When the curve algorithm is run on the data is dependent on several factors, which are listed below:
- The curve buffer becomes full.
- The actual position of the GO device differed excessively from the predicted position of the GO device.
- Another event triggered the running of the curve.
Below is a list of parameters which utilize the curve algorithm for data logging.
Fault and status data logging – Curve logging on engine data
Where appropriate engine data is logged using the curve-based algorithm. The following is a list of the engine data now logged using the curve-based logic:
- Battery Temperature
- Brake Lining Remaining
- Brake Temperature
- Cab Interior Temperature
- Charge State
- Coolant Level
- Coolant Temperature
- Cruise High Speed Limit
- Engine Cooling Fan Speed
- Engine Oil Level
- Engine Oil Life Remaining
- Engine Oil Pressure
- Engine Oil Temperature
- Engine Speed
- Fuel Alcohol Composition
- Fuel Filter Life Remaining
- Fuel Level
- Maximum Road Speed Limit
- Outside Temperature
- Starter Brush Life Remaining
- Starter Current
- Tire Pressure
- Transmission Oil Level
- Transmission Oil Temperature
- Washer Fluid Level
Vehicles will not necessarily return all of the above information; the list is based on all the supported engine protocols.
Total fuel used
Total Fuel Used is generic status data. No matter how fuel information is received from a particular vehicle, be it OBD2, J1708, J1939 or another diagnostic standard, a generic Total Fuel Used record will be saved after ignition off. An additional record, Device Total Idle Fuel Used, which is the fuel used while road speed is 0, is also saved on ignition off.

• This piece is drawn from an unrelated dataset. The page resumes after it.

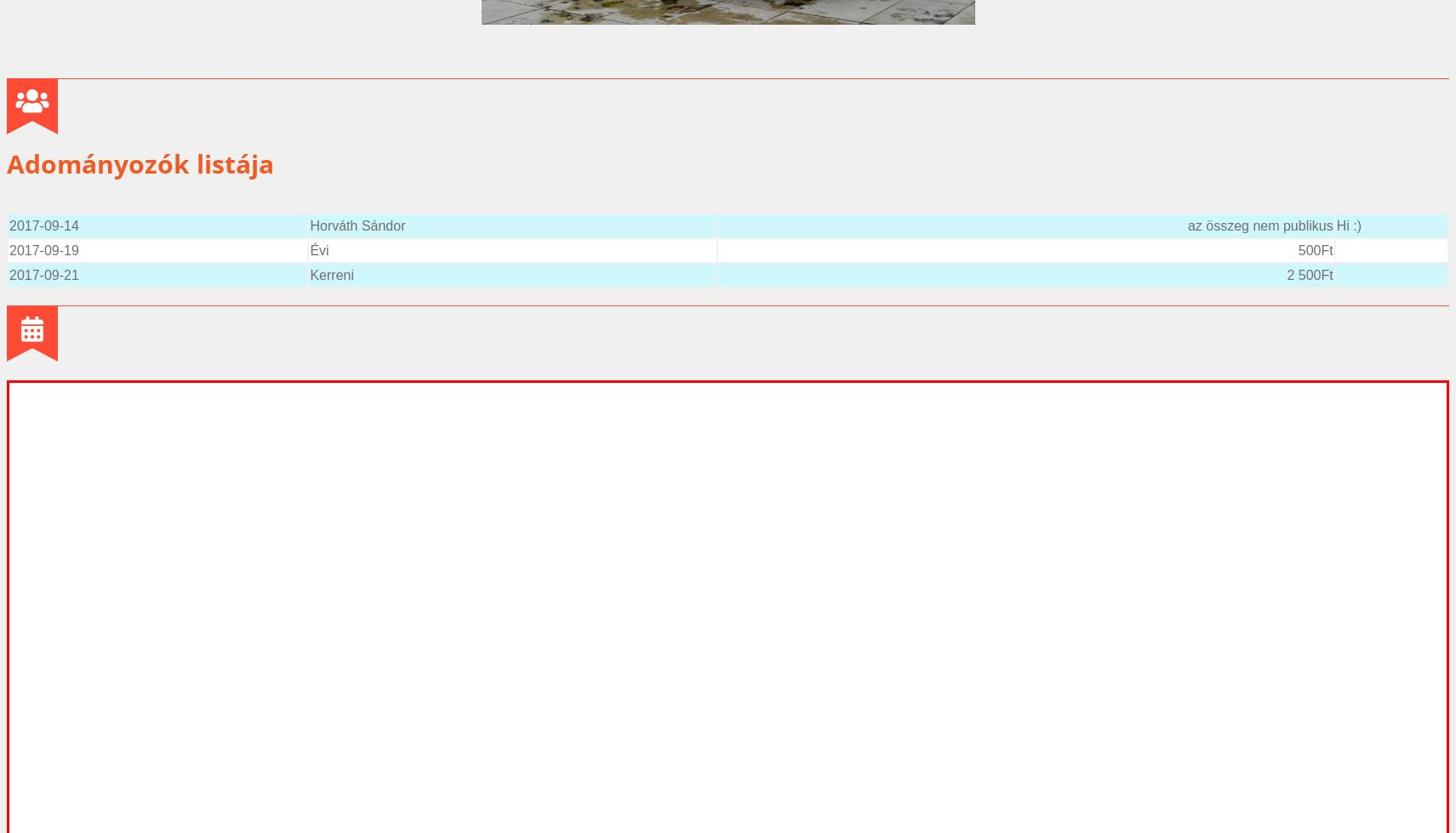 The height and width of the screenshot is (833, 1456). Describe the element at coordinates (331, 274) in the screenshot. I see `'Kerreni'` at that location.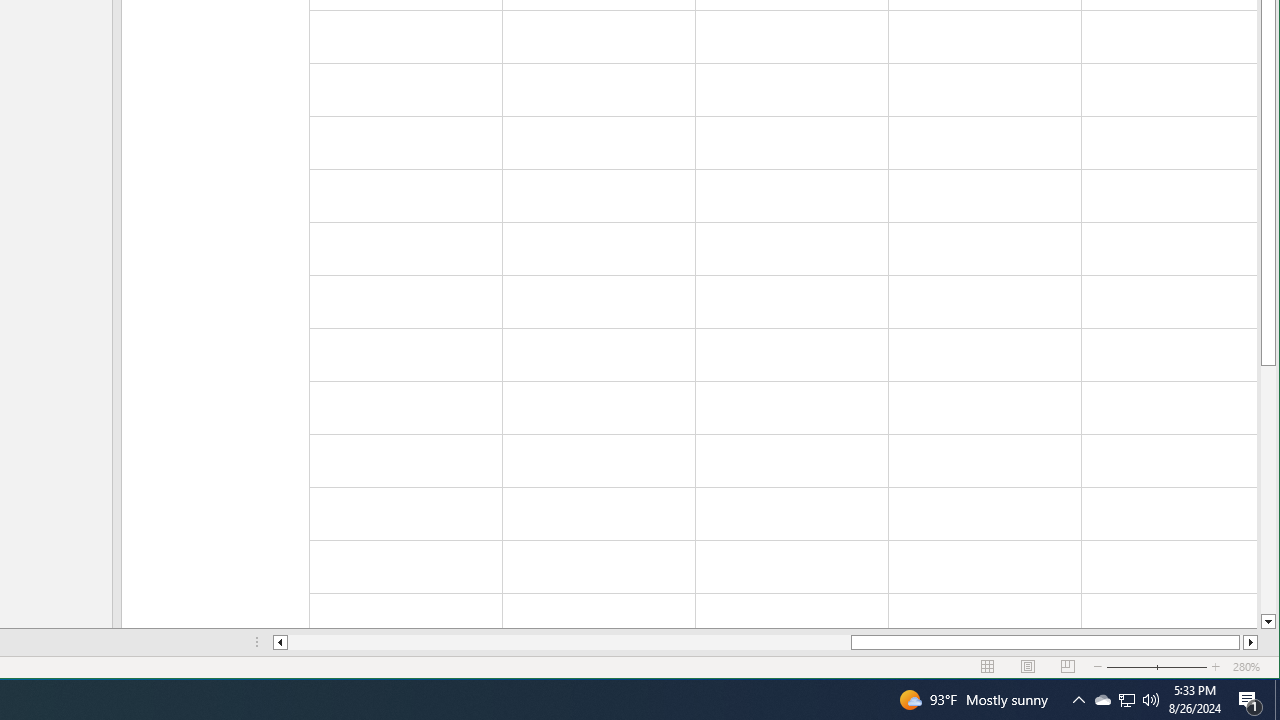  What do you see at coordinates (1151, 698) in the screenshot?
I see `'Q2790: 100%'` at bounding box center [1151, 698]. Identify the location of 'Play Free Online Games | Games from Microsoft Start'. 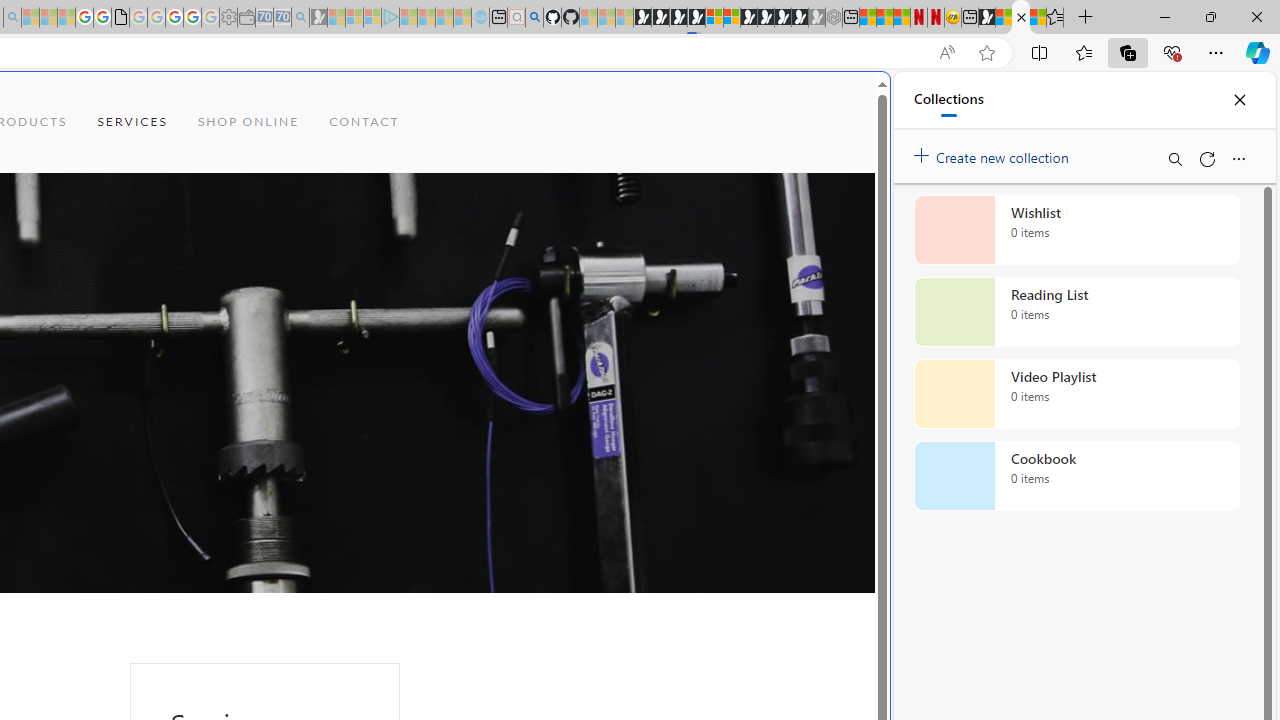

Device Total Fuel Used (Telematics Device Code 2187) and Device Total Idle Fuel Used (Telematics Device Code 2188) are the parameters used to track fuel consumption.
Seat belt and odometer
Seat belt and odometer requests are proprietary on most passenger cars. It is GEOTAB’s goal to support seat belt and odometer across all the major vehicle manufacturers. If you are unable to obtain seatbelt or odometer requests for your vehicle, please contact GEOTAB Support.
You can query the percentage of seat belt, odometer and other engine based data is supported for different vehicle types via MyAdmin.
Seat belt use is logged on status change: a value of 1 represents the seat belt unbuckled, while a value of 0 represents the seat belt buckled. Odometer is logged both on ignition on and ignition off.